##### Provided passage

Re: [PATCH v2 4/7] iommu/arm-smmu-v3: Mark ATC invalidate timeouts via lockless bitmap
From: Nicolin Chen
Date: Wed Mar 18 2026 - 19:25:05 EST
Hi Sami,
On Wed, Mar 18, 2026 at 10:02:32PM +0000, Samiullah Khawaja wrote:
> On Tue, Mar 17, 2026 at 12:15:37PM -0700, Nicolin Chen wrote:
> > @@ -895,9 +898,19 @@ int arm_smmu_cmdq_issue_cmdlist(struct arm_smmu_device *smmu,
> >
> > /* 5. If we are inserting a CMD_SYNC, we must wait for it to complete */
> > if (sync) {
> > + u32 sync_prod;
> > +
> > llq.prod = queue_inc_prod_n(&llq, n);
> > + sync_prod = llq.prod;
> > +
> > ret = arm_smmu_cmdq_poll_until_sync(smmu, cmdq, &llq);
> > - if (ret) {
> > + if (test_and_clear_bit(Q_IDX(&llq, sync_prod),
> > + cmdq->atc_sync_timeouts)) {
>
> This will not be set if a software timeout (1 second) occurs. Do you
> know if the ATC timeout of Arm sMMUv3 is less than the software timeout
> in the driver?
You brought up a good point!
I think ATC timeout follows the PCI Completion Timeout Value in
"Device Control 2 Register", which is typically set [50us, 50ms]
but can be set up to [17s, 64s] according to PCI Base spec.
> If not maybe we can handle the software timeout here also as the cmdlist
> is already known?
I think it's trickier.
If the software times out first at 1s, it means the CMDQ is still
pending on wait for the completion of ATC invalidation. Then, the
caller sees -ETIMEOUT and tries to bisect the ATC batch or update
the STE directly, either of which involves CMDQ. But CMDQ has not
recovered yet.
Then, in case of a batch, all the reties could timeout again. So,
it will fail to identify which device is truly broken. This would
end badly by blindly disabling all the devices in the batch. Also
the disabling calls require CMDQ too, so they might fail as well.
Thus, partially to answer the question, in case software timeout,
I am afraid that we can hardly do anything.. :-/
This means I need to set a different return code for ATC timeouts
v.s. software timeouts.
Also, there is another problem: when PCI CTO finally reaches, the
GERROR ISR will set atc_sync_timeouts but nobody will clear it..
So, before calling arm_smmu_cmdq_issue_cmdlist(), we need to make
sure there is no dirty bit on the bitmap too.
Thanks!
Nicolin

##########
##### Given information

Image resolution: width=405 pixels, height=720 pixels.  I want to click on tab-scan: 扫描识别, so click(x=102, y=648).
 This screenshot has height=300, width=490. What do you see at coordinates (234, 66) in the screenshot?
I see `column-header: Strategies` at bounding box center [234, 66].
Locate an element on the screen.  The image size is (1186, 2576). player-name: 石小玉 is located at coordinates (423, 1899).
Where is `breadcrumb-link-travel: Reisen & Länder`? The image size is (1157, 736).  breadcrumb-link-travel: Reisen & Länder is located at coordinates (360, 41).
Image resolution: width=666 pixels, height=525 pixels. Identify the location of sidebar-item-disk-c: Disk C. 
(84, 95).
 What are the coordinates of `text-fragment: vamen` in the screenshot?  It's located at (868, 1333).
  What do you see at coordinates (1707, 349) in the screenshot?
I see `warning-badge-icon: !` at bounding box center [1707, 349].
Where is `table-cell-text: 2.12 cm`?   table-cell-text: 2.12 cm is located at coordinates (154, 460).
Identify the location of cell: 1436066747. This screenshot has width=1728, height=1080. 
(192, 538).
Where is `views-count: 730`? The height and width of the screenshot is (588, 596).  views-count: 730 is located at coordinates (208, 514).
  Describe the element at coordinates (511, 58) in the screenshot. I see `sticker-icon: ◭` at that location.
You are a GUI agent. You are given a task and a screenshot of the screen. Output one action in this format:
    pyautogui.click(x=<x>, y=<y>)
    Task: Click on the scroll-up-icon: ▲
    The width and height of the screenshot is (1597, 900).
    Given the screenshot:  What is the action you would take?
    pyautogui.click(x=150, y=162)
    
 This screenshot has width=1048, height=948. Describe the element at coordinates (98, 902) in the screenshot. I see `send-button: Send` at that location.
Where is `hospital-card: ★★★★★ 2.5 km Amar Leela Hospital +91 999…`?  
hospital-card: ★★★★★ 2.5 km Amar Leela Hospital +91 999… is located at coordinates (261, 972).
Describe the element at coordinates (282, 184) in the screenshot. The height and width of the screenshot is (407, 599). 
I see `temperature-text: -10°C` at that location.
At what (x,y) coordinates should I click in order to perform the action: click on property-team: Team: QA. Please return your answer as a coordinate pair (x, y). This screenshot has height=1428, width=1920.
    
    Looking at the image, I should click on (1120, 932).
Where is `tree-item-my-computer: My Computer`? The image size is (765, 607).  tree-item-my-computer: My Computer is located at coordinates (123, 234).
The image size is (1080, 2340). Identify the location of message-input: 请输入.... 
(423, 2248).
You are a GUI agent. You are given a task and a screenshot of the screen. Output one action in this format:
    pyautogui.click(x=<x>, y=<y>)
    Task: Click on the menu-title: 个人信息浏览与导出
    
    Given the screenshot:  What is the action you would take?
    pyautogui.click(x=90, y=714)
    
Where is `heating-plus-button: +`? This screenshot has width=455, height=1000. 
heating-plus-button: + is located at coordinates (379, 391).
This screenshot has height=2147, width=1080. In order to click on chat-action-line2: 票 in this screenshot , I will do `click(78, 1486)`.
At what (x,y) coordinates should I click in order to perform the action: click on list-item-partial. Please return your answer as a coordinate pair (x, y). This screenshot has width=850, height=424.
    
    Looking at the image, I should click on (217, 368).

##########

What to do →
a: Reproduce the part of the patch discussion between "If the software" and "v.s. software timeouts.", inclusive.
b: Write out the rows between the one holding "This screenshot has height=2147, width=1080." and the final row, inclusive.
The patch discussion and the rows have nothing to do with each other.

Written responses →
a:
If the software times out first at 1s, it means the CMDQ is still
pending on wait for the completion of ATC invalidation. Then, the
caller sees -ETIMEOUT and tries to bisect the ATC batch or update
the STE directly, either of which involves CMDQ. But CMDQ has not
recovered yet.
Then, in case of a batch, all the reties could timeout again. So,
it will fail to identify which device is truly broken. This would
end badly by blindly disabling all the devices in the batch. Also
the disabling calls require CMDQ too, so they might fail as well.
Thus, partially to answer the question, in case software timeout,
I am afraid that we can hardly do anything.. :-/
This means I need to set a different return code for ATC timeouts
v.s. software timeouts.

b:
This screenshot has height=2147, width=1080. In order to click on chat-action-line2: 票 in this screenshot , I will do `click(78, 1486)`.
At what (x,y) coordinates should I click in order to perform the action: click on list-item-partial. Please return your answer as a coordinate pair (x, y). This screenshot has width=850, height=424.
    
    Looking at the image, I should click on (217, 368).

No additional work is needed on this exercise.